### Page
START
In most aspects of human life we put great importance on our qualia. All of politics, the fight for rights, the entire field of ethics, psychology, psychiatry and most laws we made all revolve around achieving a more desirable state of human consciousness, yet on the most fundamental level mainstream science gives it no credence at all. I think it’s time to rethink this.

FAQ

Q: But I’ve seen experiments that strongly indicate that physicalism is correct, how does this mesh with all that was said?

A: The science isn’t all that clear on what’s really going on. There is still a whole lot we don’t really understand about the brain. Some experiments have shown this, but others have rebuttals for these results, some results have shown the opposite, other people have rebuttals for that etc. It’s definitely not as clear cut as it is in the global pop-sci culture. For example this shows that an old experiment that seemingly proved physicalism is flawed.

Q: Does this mean God exists?

A: Don’t know, I’m so far only convinced there is something that is non-physical, I don’t know what it is exactly, where it came from or how it works.

Q: Should I get into astrology and magic?

A: Probably not. There is no reason we should be making such huge leaps in logic. Our scientific methods can IMO still very much be useful when exploring the non-physical. We just need to get over ourselves a bit and admit we were wrong about physicalism.

Q: Does this mean dialectical materialism is bunk?

A: I don’t think this means much for Marxism and dialectical materialism. Like I said in the beginning most marxist thinkers didn’t really invest much time in thinking about the fundamental relationship between mind and matter nor should they IMO, marxism should be more concerned about history of society, actual lived experience and improving society over highly theoretical debates like this. Moreover I think the dialectical method is flexible enough to accommodate the non-physical.

This concludes my TED talk, thank you for sticking around for this long.

  • Stylistillusional [none/use name]
    ·
    3 years ago

    Why have we evolved to see a red apple when a red apple is put in front of us? For every configuration of matter that we assume produces some specific set qualia, in this case seeing a red apple, we can also imagine a mind-bogglingly large number of sets of qualia that could be produced by that same configuration of matter: seeing a green pear, seeing a chair, near infinite permutations of randomly flickering colors etc. Why should we, under a physicalist account of consciousness, expect to see a red apple when the experience of seeing a red apple had no causal efficacy on the physical world when we evolved sight?

    There is a lot that physically has to happen before you have the experience of seeing an apple. If that physical process does not happen you will not have the conscious experience of seeing an apple. I'm not sure I see why having the experience of seeing a red apple requires qualia to have physical efficacy. Qualia could just supervene on the physical substrate which is responsible for effective interaction with the physical world.
END
### Material shown
START
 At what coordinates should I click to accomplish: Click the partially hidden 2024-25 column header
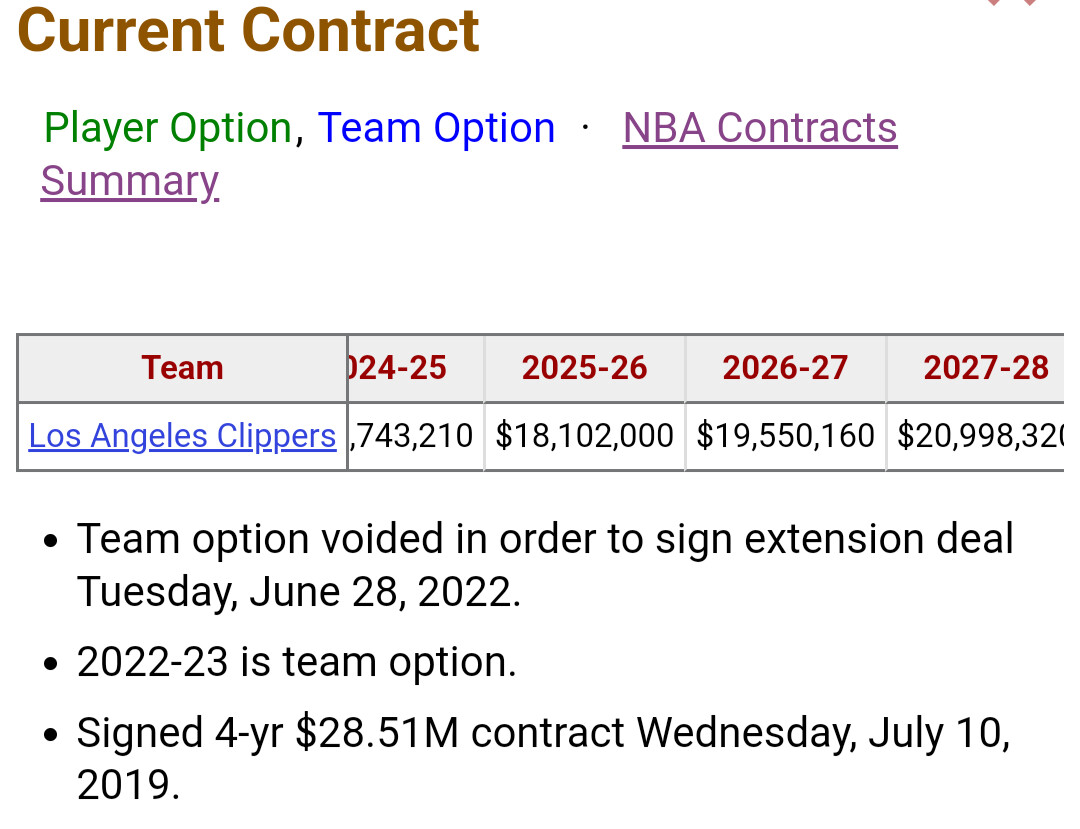[402, 368]
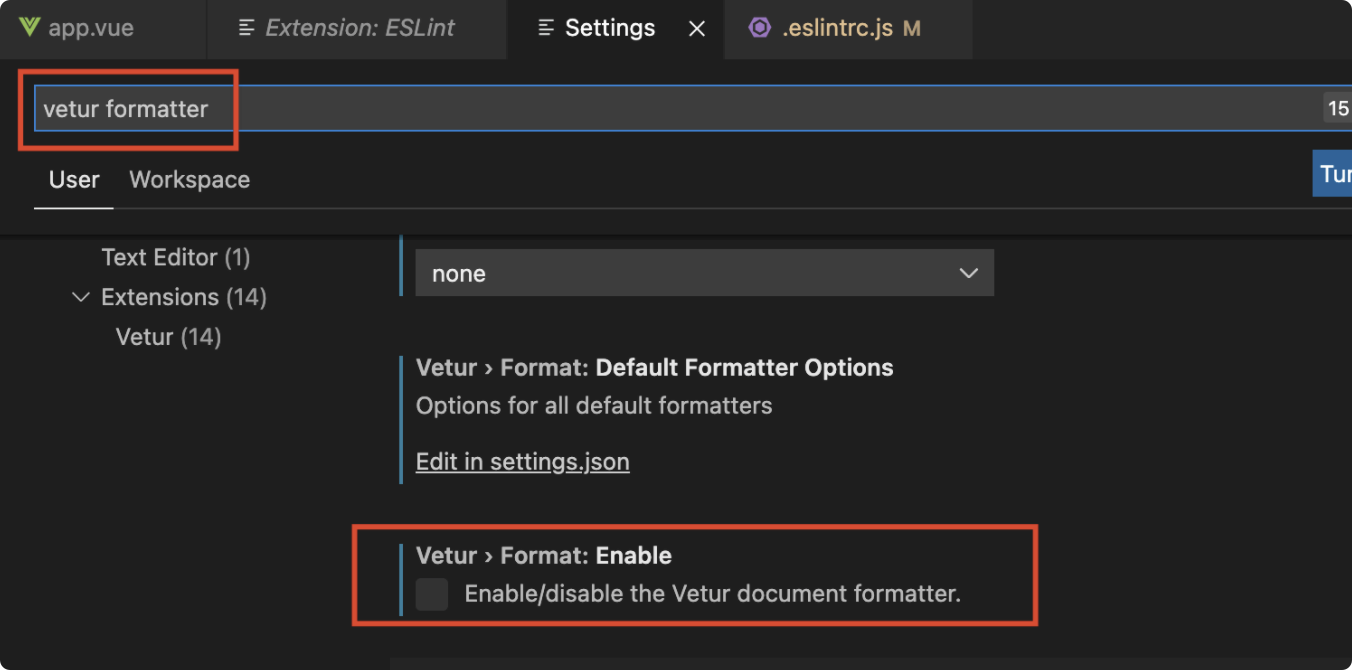Toggle the Vetur Format Enable checkbox
This screenshot has width=1352, height=670.
[x=432, y=594]
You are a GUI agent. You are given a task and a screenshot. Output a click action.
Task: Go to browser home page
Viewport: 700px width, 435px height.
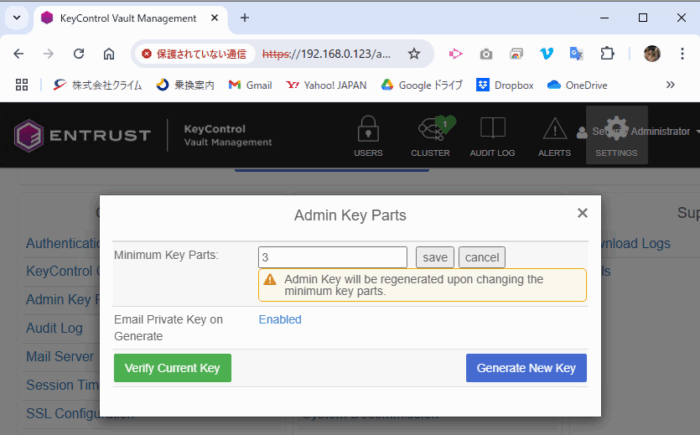109,54
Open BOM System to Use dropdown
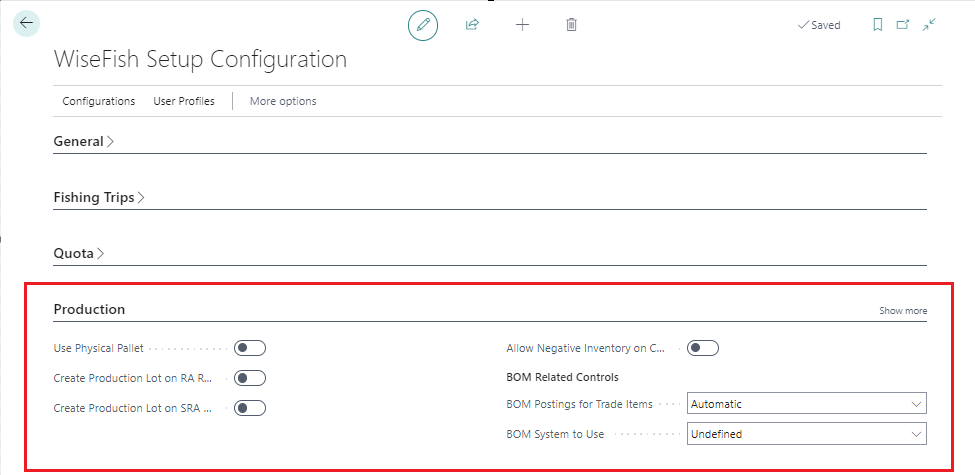The height and width of the screenshot is (475, 975). (806, 434)
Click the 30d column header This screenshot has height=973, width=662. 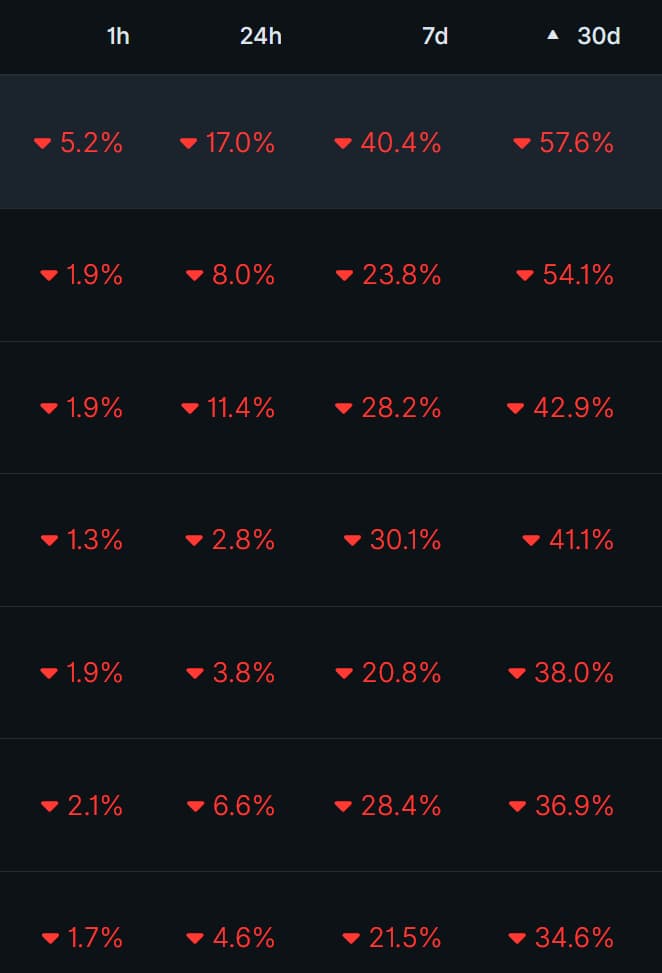tap(598, 37)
END
### Exercise task
According to the post on consciousness, what do politics, ethics and most laws all revolve around?

### Exercise answer
Achieving a more desirable state of human consciousness.